The acid treatment grafts functional groups onto the CNT surface, which serves two critical purposes for dispersion stability: first, it introduces electrostatic repulsion between adjacent CNTs, thereby counteracting the van der Waals attractions that drive agglomeration; second, it significantly enhances surface polarity, promoting hydrogen bonding and electrostatic compatibility with the silica particles and the PEG medium. This improved interfacial interaction is crucial for achieving a homogeneous distribution of CNTs within the high-concentration silica suspension.

However, an optimal balance exists. At 2.0 wt% m-MWNTs, performance deteriorated again. This suggests that even with functionalization, “saturation effects and renewed agglomeration” occur when the total filler volume (silica + CNTs) becomes too high, leading to processing difficulties and a gel-like state similar to the untreated, over-loaded samples.

3.4. Microstructural Analysis of Silica-CNT Systems

FE-SEM images of MWNTs, silica particles, and CNT-silica mixtures are shown in Fig. 5. Silica particles were observed as spherical aggregates (~500 nm), while CNTs appeared as fibrous bundles. At low CNT content (0.2 wt%), CNTs were distributed as thin layers among silica particles. This structure facilitated interlayer slip under shear, delaying cluster formation and weakening shear thickening.

Fig. 5.

FE-SEM images of (a) MWNT, (b) SiO₂, mixtures of SiO₂ 40 vol% with MWNT (c) 0.2, and (d)1.5 wt% respectively.

In contrast, at higher CNT loading (1.5 wt%), silica particles were embedded within a CNT network, with entangled CNTs bridging multiple silica particles. This morphology enabled robust cluster formation under shear, consistent with the pronounced thickening observed in rheological tests.

These microstructural findings confirm that both CNT concentration and dispersion state critically influence STF performance. Poorly dispersed CNTs induce slip and suppress thickening, whereas well-dispersed CNT networks reinforce hydro-clusters and enhance rheological sensitivity.

4. Conclusion

The incorporation of carbon nanotubes (CNTs) has emerged as a promising strategy to enhance thickening efficiency and simultaneously reduce the suspension weight of silica-PEG STFs. The CNTs employed in this study possessed an exceptionally high aspect ratio (up to 2,000:1) and large surface area, with a low tap density (0.22 g/mL) relative to their true density (2.1 g/mL). These characteristics enabled small amounts of CNTs to occupy a significant effective volume.

As a result, CNT addition provided a dual benefit: it intensified shear thickening behavior by reinforcing hydro-cluster networks, and it contributed to the partial replacement of silica volume, thereby reducing the overall weight of the fluid. Acid functionalization was shown to improve CNT dispersion, enabling stable incorporation of up to 1.5 wt% CNTs in suspensions containing 45 vol% silica, which further enhanced shear thickening compared to untreated systems.
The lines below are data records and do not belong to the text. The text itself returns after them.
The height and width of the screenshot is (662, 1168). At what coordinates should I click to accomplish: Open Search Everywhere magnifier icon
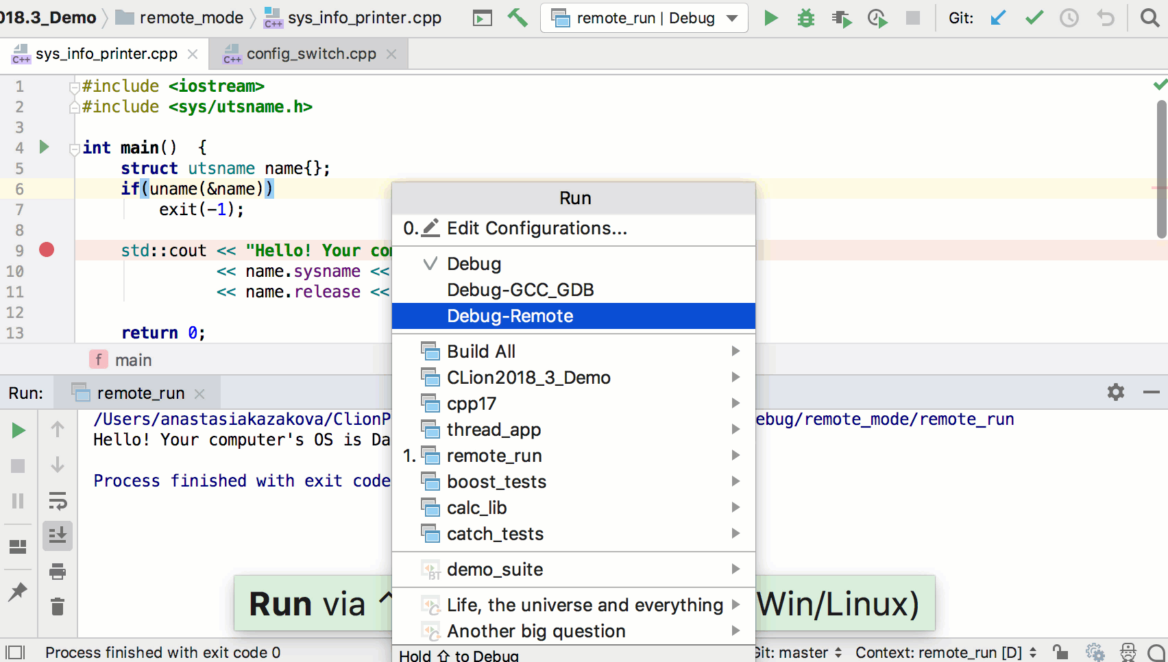(x=1149, y=18)
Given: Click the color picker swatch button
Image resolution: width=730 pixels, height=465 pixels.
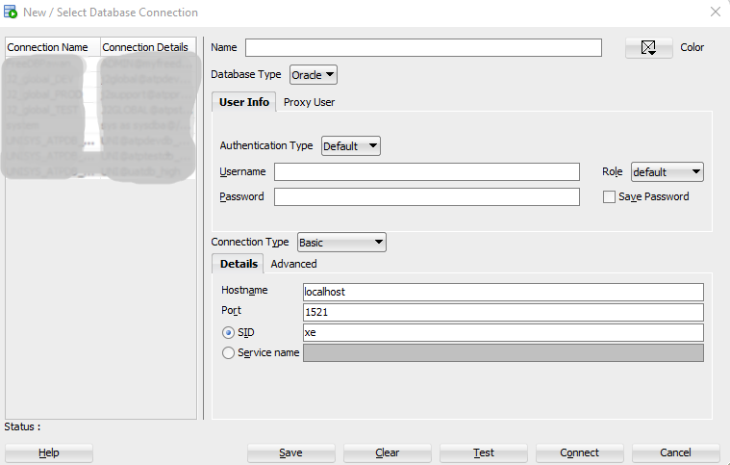Looking at the screenshot, I should (648, 48).
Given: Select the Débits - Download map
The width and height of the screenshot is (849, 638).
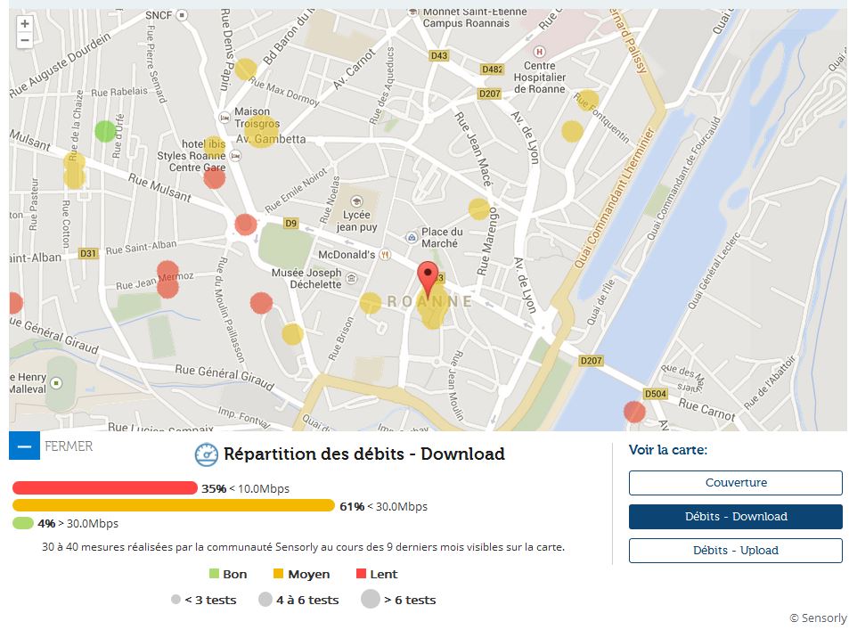Looking at the screenshot, I should pos(735,517).
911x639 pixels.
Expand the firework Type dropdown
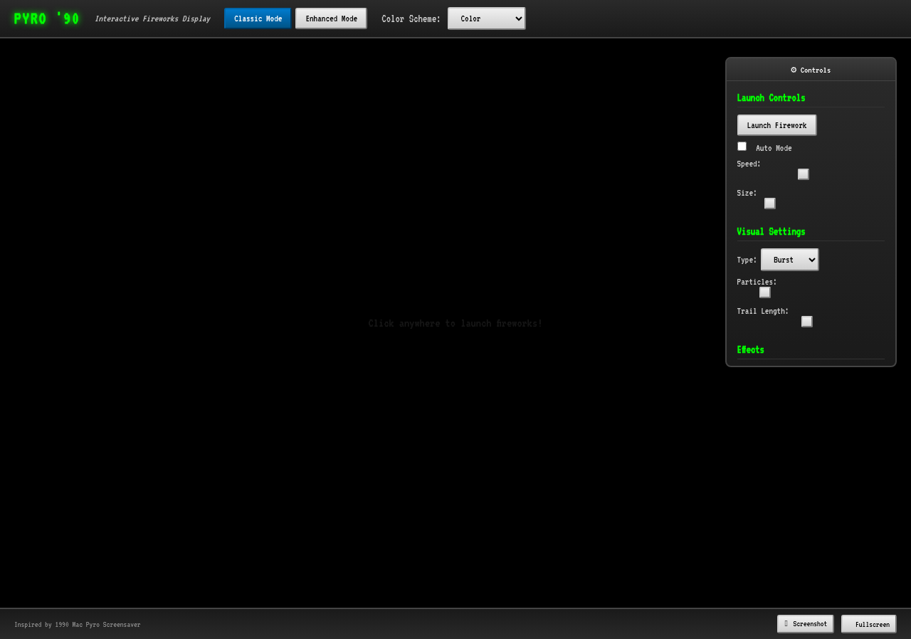click(789, 260)
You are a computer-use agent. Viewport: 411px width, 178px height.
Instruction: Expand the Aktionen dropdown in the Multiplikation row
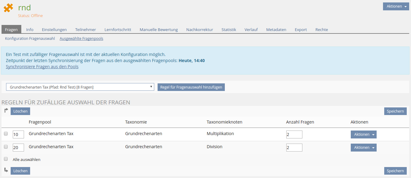tap(364, 134)
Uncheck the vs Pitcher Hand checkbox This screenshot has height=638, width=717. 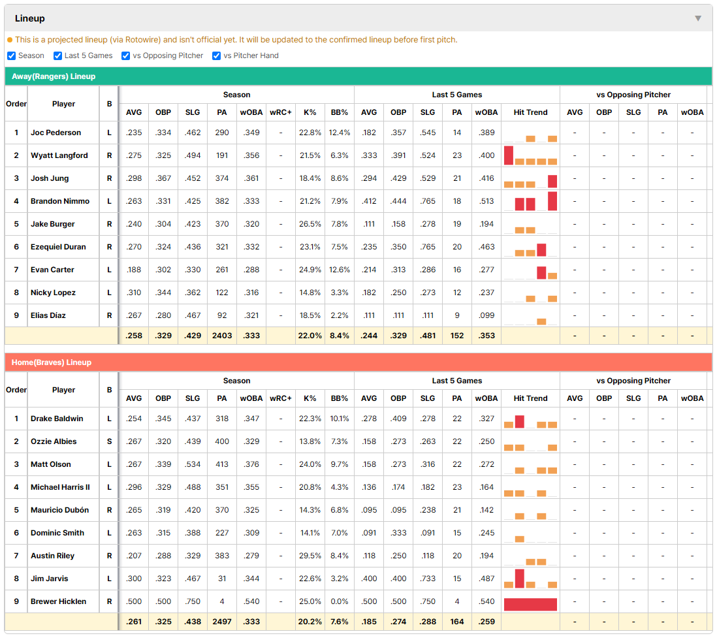tap(216, 56)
However, the findings also highlight critical challenges. At lower CNT loadings, slip phenomena were observed, leading to delayed cluster formation, an effect that became more pronounced at higher silica concentrations. At excessive CNT loadings, agglomeration dominated, suppressing the STF effect. Overall, the findings demonstrate that while CNT incorporation is a valuable tool for designing lightweight, high-performance STFs, effective control of dispersion and slip phenomena is essential. Optimization must be achieved within an appropriate concentration window to fully realize the advantages of CNT-modified STFs.